- **Selected passage**:
Rolando Vera

Personal information
- Born: Rolando Hernández Verástegui February 1, 1915 Monterrey, Nuevo León, Mexico
- Died: March 29, 2001 (aged 86) Monterrey, Nuevo León

Professional wrestling career
- Ring name: Rolando Vera

= Rolando Vera (wrestler) =

Mexican professional wrestler (1915–2001)

Rolando Hernández Verástegui (February 1, 1915 – March 29, 2001) was a Mexican professional wrestler and wrestling trainer, better known as Rolando Vera. One of the most popular professional wrestlers in Mexico in the 1950s, he was also an early star of Consejo Mundial de Lucha Libre. Vera wrestled throughout the world during his long career and held the NWA World Middleweight Champion for over four years. He also trained numerous wrestlers during his life including father-and-son Blue Demon and Blue Demon Jr., Sangre Chicana, Angel Mortal, René Guajardo and Sugi Sito.

==Professional wrestling career==
Vera was born on February 1, 1915, in Monterrey, Nuevo León. Vera was the first local star in Nuevo León. He got his training in wrestling in Tampico, Tamaulipas, while working in a petroleum plant. During his rookie year, he was a recognizable face among the other local wrestlers, as he had been an amateur wrestler before becoming a professional. Vera has a legendary reputation as a tough wrestler, but he was not always a master of submission.

- **Exercises to complete**:
[1] Name every wrestler that the Rolando Vera biography says he trained.
[2] Write out everything in the Rolando Vera biography from "Personal information" down to "and Sugi Sito.".
[3] Pick up the Rolando Vera biography after its final sentence and keep writing.

(Entries for locating text and elements)
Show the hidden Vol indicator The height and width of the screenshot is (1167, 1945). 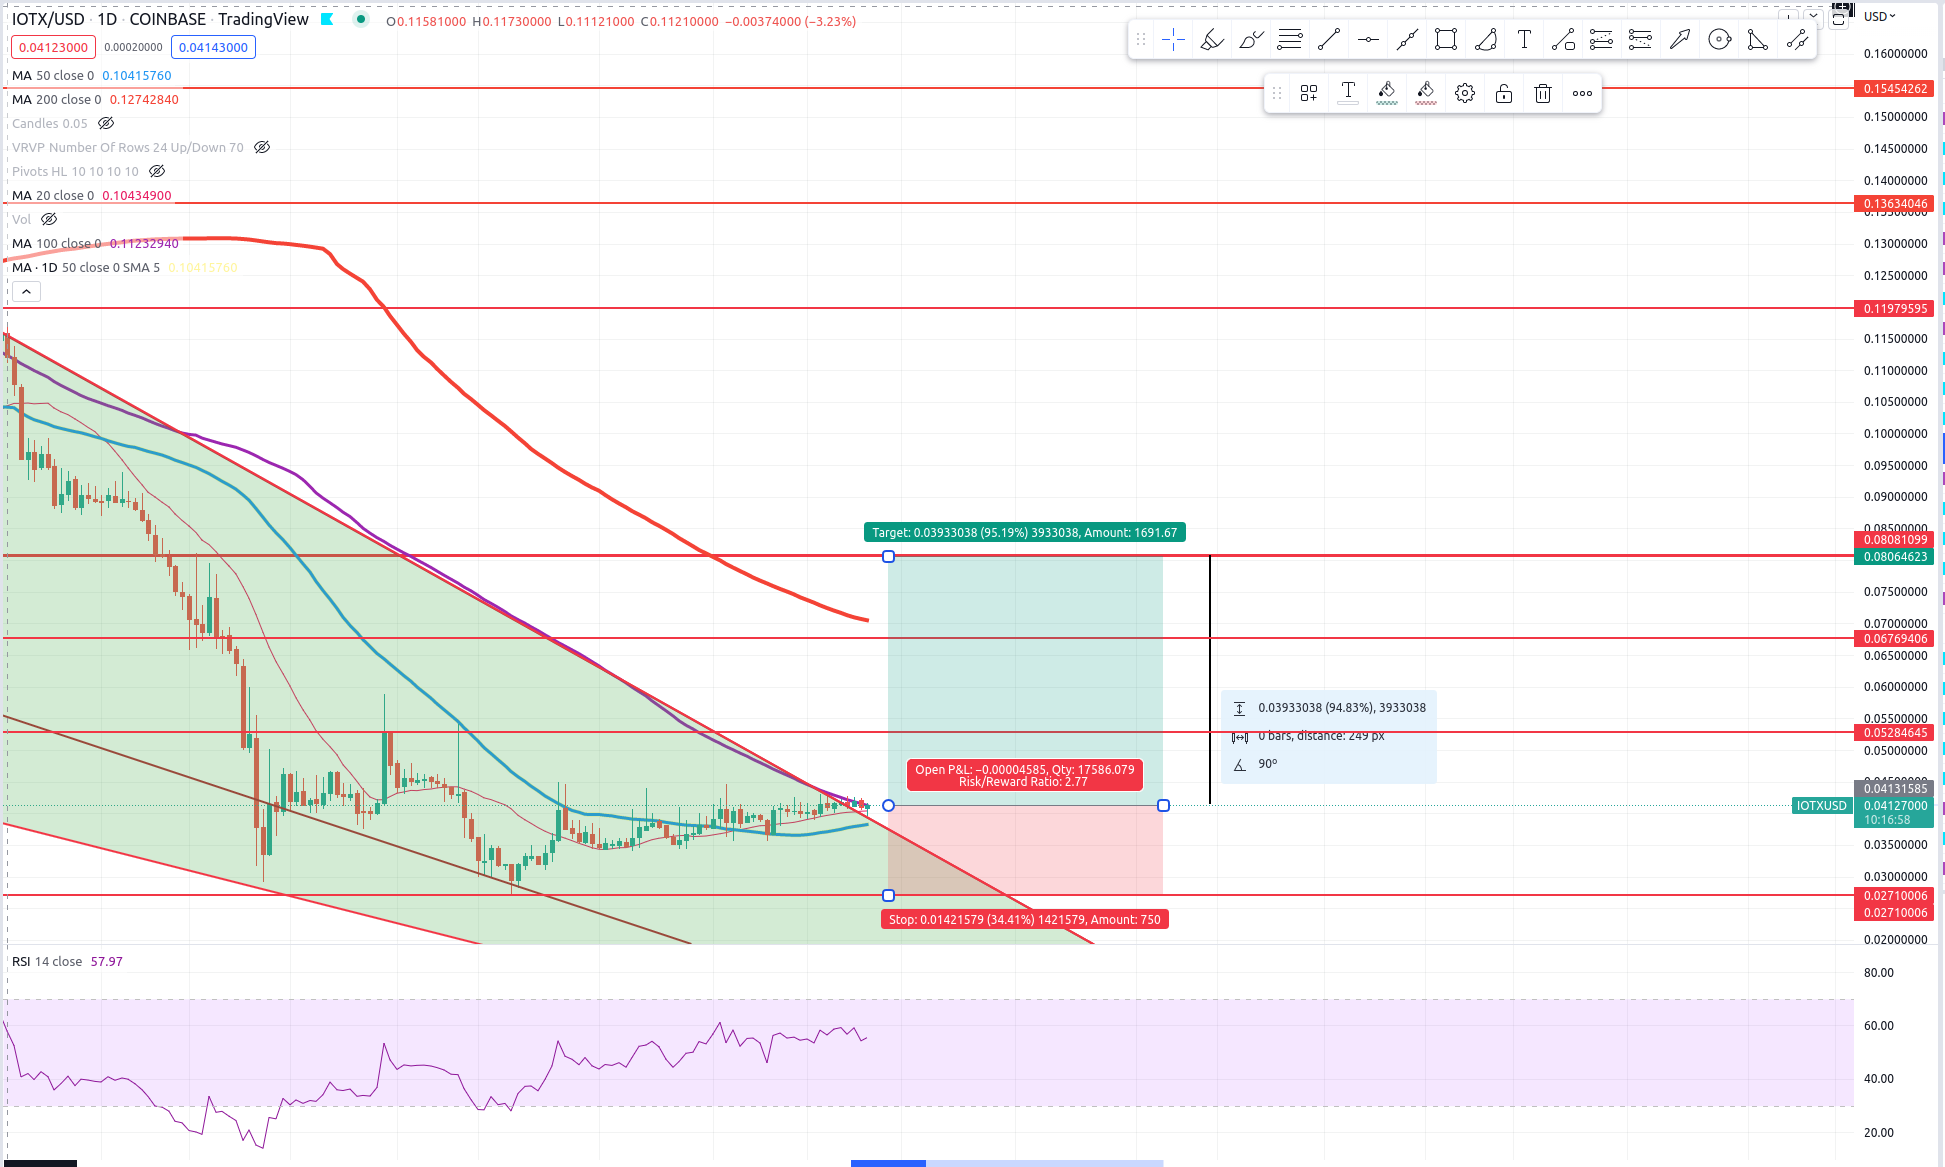pyautogui.click(x=49, y=219)
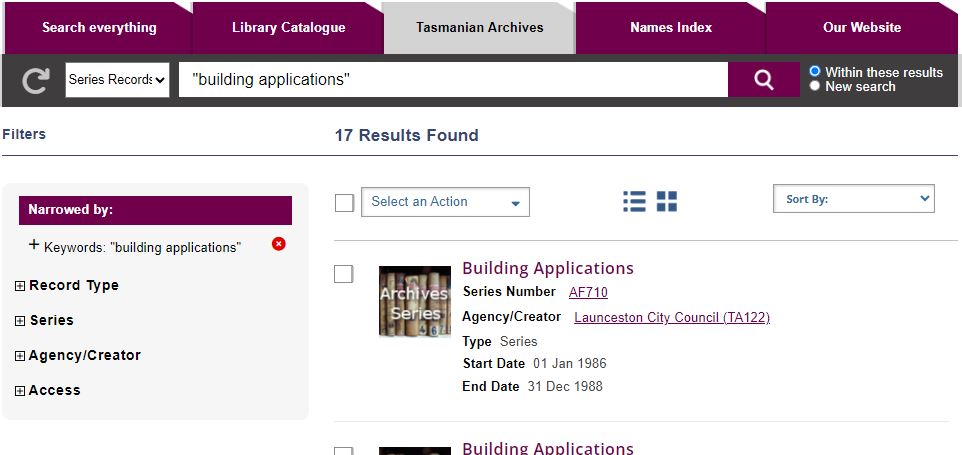Viewport: 962px width, 455px height.
Task: Go to the Names Index tab
Action: pyautogui.click(x=670, y=28)
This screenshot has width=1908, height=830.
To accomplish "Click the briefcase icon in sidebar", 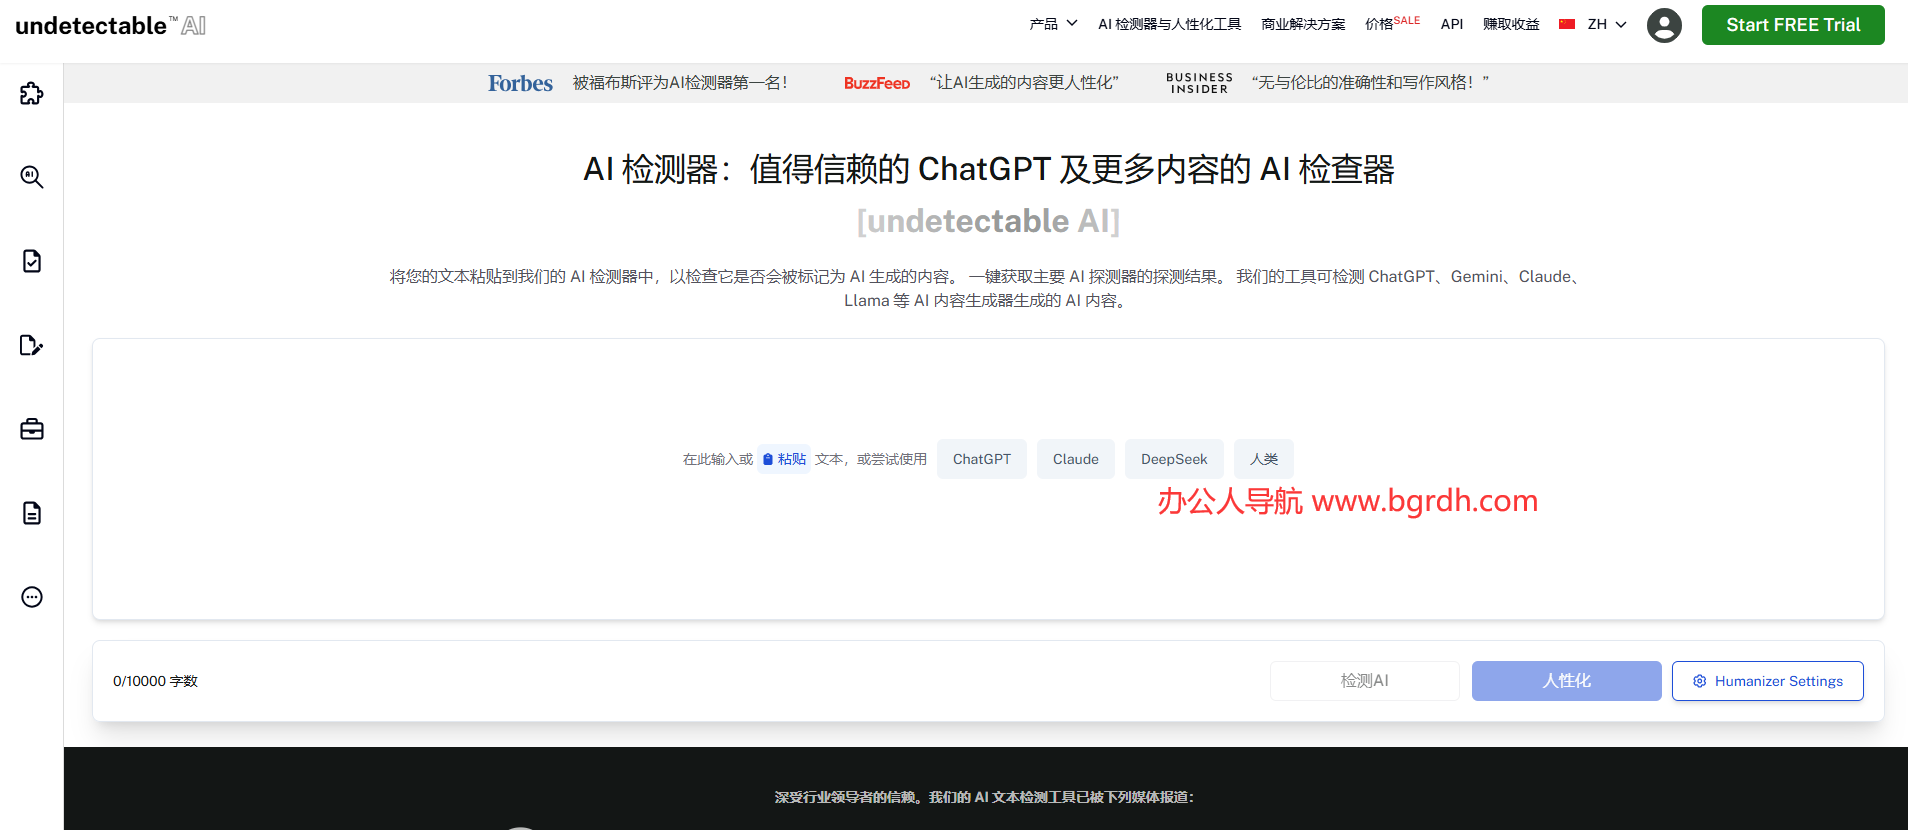I will [x=32, y=429].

- **Task responses**:
[1] Blue Demon, Blue Demon Jr., Sangre Chicana, Angel Mortal, René Guajardo, Sugi Sito

[2]
Personal information
- Born: Rolando Hernández Verástegui February 1, 1915 Monterrey, Nuevo León, Mexico
- Died: March 29, 2001 (aged 86) Monterrey, Nuevo León

Professional wrestling career
- Ring name: Rolando Vera

= Rolando Vera (wrestler) =

Mexican professional wrestler (1915–2001)

Rolando Hernández Verástegui (February 1, 1915 – March 29, 2001) was a Mexican professional wrestler and wrestling trainer, better known as Rolando Vera. One of the most popular professional wrestlers in Mexico in the 1950s, he was also an early star of Consejo Mundial de Lucha Libre. Vera wrestled throughout the world during his long career and held the NWA World Middleweight Champion for over four years. He also trained numerous wrestlers during his life including father-and-son Blue Demon and Blue Demon Jr., Sangre Chicana, Angel Mortal, René Guajardo and Sugi Sito.

[3]
Also, Vera had a four-year reign as NWA World Middleweight Champion at a time when that belt was the greatest prize worldwide in professional wrestling. He won the belt from El Santo on October 19, 1956 in his home town of Monterrey, and lost it there on October 13, 1960 to his student René Guajardo.

He also wrestled in Germany, Cuba, France, England and the United States. Nevertheless, many consider the most important part of his career to be the time he spent as a trainer. He left as his legacy many great professional wrestlers, such as Blue Demon, René Guajardo, Mr. Lince, and Benny Morgan. He was a great técnico, an innovative wrestler (he created moves such as the Reinera and the Regiomontana). He died on March 29, 2001, at 11:30 pm after a heart attack while he slept in his home in Colonia Cumbres in Monterrey.

==Championships and accomplishments==
- Empresa Mexicana de Lucha Libre
  - NWA World Middleweight Championship (1 time)
  - Occidente Middleweight Championship (2 times)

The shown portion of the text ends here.